- Record extracts -
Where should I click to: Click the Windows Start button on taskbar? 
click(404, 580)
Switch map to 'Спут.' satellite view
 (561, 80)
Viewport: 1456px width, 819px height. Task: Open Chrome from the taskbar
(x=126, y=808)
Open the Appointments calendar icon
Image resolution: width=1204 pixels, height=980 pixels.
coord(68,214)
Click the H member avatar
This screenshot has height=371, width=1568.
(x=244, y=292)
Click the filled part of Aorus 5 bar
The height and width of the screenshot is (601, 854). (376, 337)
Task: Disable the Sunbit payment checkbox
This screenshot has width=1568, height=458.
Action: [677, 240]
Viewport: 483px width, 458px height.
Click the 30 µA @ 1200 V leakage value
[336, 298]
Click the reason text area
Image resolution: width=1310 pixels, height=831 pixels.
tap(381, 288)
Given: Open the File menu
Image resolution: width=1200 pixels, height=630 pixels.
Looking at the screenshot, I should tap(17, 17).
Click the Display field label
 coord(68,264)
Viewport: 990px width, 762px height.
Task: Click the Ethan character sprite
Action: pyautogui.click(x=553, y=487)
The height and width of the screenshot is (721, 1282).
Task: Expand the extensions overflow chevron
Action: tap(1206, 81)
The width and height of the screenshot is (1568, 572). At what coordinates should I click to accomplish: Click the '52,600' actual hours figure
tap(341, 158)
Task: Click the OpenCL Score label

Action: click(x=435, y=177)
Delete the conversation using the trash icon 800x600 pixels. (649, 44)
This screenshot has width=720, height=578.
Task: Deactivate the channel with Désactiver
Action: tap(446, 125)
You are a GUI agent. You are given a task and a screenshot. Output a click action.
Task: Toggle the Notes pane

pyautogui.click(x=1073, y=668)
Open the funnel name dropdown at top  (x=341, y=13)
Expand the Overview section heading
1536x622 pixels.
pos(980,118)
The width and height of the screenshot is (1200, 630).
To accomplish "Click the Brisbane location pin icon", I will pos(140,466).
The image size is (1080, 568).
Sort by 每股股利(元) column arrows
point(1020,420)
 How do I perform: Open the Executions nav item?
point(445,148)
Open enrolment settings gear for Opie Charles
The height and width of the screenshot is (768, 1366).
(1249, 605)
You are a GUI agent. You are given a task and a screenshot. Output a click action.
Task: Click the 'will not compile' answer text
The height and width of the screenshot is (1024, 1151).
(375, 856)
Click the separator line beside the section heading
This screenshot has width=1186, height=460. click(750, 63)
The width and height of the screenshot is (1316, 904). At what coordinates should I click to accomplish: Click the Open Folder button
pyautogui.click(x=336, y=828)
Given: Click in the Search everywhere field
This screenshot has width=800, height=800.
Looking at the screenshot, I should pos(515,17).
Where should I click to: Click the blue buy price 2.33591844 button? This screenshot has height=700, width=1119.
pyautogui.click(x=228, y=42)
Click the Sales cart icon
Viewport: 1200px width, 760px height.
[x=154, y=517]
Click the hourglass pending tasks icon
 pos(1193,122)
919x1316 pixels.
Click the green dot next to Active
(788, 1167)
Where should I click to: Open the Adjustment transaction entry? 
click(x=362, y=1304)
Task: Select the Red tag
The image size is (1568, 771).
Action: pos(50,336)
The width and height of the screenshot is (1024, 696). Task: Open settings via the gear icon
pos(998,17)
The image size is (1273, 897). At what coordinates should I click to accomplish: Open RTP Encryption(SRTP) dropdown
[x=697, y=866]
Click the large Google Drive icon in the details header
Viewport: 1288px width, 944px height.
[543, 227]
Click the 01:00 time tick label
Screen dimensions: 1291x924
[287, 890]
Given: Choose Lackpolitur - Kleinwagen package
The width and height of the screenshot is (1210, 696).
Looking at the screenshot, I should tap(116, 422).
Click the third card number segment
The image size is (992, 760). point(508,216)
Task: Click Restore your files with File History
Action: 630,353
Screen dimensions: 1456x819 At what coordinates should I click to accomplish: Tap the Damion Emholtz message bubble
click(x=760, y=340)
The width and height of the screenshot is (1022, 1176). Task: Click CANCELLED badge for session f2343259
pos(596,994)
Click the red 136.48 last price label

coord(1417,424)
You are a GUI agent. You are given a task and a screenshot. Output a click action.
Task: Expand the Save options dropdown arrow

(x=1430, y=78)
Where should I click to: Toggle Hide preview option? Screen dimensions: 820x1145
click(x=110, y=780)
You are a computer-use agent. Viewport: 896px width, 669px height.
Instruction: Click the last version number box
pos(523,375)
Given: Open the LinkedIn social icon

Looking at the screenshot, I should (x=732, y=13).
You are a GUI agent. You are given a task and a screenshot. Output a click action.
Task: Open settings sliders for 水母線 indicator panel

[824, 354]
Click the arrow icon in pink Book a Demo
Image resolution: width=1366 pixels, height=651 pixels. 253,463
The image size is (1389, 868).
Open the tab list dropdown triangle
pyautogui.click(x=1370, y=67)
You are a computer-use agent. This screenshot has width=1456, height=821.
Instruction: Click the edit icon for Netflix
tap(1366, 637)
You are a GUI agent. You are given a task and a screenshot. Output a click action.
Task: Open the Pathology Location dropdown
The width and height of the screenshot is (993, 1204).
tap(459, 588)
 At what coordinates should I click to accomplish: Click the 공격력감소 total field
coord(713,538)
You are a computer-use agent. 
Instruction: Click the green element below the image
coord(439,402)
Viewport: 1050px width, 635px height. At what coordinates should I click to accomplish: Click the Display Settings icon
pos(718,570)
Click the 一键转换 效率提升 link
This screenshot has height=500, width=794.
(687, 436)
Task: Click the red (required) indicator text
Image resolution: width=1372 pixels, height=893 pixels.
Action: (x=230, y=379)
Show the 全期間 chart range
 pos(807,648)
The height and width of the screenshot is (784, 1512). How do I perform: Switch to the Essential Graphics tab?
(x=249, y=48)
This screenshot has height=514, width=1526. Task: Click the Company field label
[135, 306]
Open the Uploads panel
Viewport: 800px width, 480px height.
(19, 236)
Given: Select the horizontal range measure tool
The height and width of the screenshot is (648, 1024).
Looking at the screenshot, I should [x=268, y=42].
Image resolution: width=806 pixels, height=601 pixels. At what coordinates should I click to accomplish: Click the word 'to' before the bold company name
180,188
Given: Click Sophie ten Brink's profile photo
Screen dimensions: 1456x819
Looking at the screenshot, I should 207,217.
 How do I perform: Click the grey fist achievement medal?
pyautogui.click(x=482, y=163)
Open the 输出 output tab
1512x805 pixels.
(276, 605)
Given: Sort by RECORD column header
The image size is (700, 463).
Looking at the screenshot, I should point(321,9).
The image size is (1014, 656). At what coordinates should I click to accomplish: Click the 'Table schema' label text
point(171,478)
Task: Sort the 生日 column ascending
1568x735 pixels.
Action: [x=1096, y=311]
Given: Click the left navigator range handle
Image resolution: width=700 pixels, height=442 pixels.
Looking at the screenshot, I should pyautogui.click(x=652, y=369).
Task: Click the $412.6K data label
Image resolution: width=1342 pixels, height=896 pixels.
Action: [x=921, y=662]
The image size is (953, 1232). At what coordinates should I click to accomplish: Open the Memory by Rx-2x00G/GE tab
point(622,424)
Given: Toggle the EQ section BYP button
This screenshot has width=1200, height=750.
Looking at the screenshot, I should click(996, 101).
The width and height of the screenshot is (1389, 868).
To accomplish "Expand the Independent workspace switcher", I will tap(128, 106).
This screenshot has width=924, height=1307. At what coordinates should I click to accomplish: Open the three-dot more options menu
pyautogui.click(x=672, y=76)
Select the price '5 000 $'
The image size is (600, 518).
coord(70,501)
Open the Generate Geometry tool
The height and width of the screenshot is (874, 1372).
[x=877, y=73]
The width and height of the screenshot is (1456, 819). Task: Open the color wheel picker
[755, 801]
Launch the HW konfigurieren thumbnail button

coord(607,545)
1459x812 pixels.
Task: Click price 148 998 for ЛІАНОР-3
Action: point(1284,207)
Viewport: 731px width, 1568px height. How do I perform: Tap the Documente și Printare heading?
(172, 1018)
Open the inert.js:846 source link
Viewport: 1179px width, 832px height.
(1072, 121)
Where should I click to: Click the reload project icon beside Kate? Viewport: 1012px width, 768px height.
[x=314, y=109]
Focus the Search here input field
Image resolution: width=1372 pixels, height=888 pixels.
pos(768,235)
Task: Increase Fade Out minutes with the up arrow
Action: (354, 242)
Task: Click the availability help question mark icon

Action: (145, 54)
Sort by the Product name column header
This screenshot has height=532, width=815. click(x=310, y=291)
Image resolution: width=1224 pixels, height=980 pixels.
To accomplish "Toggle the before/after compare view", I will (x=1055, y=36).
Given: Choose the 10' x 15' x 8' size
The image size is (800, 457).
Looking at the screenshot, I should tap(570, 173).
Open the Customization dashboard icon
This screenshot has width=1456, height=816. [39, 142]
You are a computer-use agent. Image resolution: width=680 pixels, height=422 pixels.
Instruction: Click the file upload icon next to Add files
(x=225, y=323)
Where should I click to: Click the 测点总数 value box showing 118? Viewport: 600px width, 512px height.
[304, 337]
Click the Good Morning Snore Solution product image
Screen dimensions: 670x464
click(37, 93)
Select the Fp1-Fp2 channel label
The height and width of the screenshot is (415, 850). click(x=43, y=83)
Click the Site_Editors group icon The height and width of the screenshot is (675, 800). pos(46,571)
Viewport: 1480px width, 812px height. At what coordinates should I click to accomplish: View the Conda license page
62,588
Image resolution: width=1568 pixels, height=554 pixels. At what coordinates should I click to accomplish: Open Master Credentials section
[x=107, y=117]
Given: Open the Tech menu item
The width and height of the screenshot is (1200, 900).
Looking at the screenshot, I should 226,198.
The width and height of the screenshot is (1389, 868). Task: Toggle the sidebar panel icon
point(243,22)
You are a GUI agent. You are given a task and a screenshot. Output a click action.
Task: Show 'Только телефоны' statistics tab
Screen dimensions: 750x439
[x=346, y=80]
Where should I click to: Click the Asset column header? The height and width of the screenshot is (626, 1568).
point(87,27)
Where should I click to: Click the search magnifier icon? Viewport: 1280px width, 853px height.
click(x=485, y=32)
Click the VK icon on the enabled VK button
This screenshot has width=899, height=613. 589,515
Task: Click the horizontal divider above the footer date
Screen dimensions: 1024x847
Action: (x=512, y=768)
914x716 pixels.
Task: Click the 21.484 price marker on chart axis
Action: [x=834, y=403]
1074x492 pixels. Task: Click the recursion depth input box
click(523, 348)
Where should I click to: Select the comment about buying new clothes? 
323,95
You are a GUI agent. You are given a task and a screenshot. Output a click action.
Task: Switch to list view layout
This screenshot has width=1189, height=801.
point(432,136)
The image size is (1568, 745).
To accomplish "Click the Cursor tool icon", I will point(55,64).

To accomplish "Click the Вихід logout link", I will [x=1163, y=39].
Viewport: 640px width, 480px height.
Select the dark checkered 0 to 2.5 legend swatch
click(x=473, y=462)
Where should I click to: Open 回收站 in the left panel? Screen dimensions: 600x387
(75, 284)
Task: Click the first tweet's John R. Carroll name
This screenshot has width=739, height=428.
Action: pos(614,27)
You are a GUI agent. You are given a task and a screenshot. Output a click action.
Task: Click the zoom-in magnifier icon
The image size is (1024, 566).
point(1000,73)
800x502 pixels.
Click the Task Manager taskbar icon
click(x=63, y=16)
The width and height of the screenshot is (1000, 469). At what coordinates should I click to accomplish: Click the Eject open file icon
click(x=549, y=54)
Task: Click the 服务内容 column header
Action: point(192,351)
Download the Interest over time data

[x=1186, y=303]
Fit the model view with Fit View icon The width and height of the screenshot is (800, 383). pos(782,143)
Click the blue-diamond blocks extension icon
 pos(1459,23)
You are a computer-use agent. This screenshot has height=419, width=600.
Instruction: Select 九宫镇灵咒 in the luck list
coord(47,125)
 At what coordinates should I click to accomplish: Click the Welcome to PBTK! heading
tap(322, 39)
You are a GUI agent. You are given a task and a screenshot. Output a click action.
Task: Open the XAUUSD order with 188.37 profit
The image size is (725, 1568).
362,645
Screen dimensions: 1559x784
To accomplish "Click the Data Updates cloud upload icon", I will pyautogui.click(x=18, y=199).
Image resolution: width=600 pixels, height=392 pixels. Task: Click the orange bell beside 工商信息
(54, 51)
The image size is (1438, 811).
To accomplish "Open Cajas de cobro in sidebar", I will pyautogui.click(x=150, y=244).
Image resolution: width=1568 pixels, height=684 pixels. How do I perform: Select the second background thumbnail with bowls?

- Objective -
Render the entries as a Markdown table with the columns Row and Line, starting at the line that contains "Given: Select the" and stopping after the line that contains "Action: [x=1096, y=311]". Number each row and leave out any blank lines.

- Exercise response -
| Row | Line |
|---|---|
| 1 | Given: Select the horizontal range measure tool |
| 2 | The height and width of the screenshot is (648, 1024). |
| 3 | Looking at the screenshot, I should [x=268, y=42]. |
| 4 | Image resolution: width=806 pixels, height=601 pixels. At what coordinates should I click to accomplish: Click the word 'to' before the bold company name |
| 5 | 180,188 |
| 6 | Given: Click Sophie ten Brink's profile photo |
| 7 | Screen dimensions: 1456x819 |
| 8 | Looking at the screenshot, I should 207,217. |
| 9 |  How do I perform: Click the grey fist achievement medal? |
| 10 | pyautogui.click(x=482, y=163) |
| 11 | Open the 输出 output tab |
| 12 | 1512x805 pixels. |
| 13 | (276, 605) |
| 14 | Given: Sort by RECORD column header |
| 15 | The image size is (700, 463). |
| 16 | Looking at the screenshot, I should point(321,9). |
| 17 | The image size is (1014, 656). At what coordinates should I click to accomplish: Click the 'Table schema' label text |
| 18 | point(171,478) |
| 19 | Task: Sort the 生日 column ascending |
| 20 | 1568x735 pixels. |
| 21 | Action: [x=1096, y=311] |